**LISTED ENTRIES**:
════════
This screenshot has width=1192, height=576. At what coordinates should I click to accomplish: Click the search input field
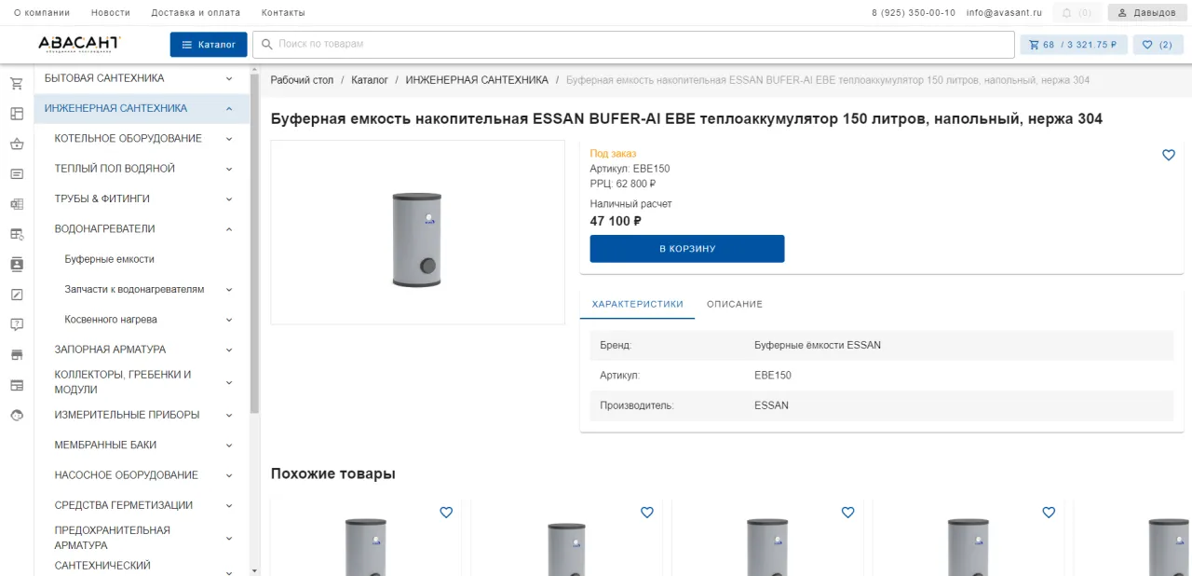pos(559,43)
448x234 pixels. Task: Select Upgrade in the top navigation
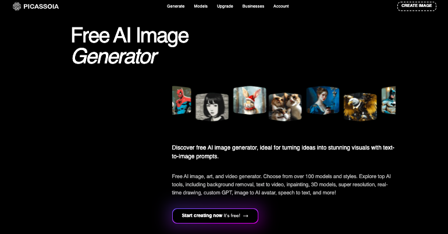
════════
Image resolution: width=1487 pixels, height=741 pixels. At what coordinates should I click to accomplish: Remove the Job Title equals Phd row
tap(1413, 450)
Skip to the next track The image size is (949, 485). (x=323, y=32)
════════
**PROMPT**: Within the listing above, find the line containing "This screenshot has" and the line containing "448x234 pixels. Task: Select". Transcribe them and everything between them exactly, leaving out the pictures.

**RESULT OF THIS TASK**:
This screenshot has width=1192, height=576. At what coordinates should I click to accomplish: Click the search input field
pos(559,43)
448x234 pixels. Task: Select Upgrade in the top navigation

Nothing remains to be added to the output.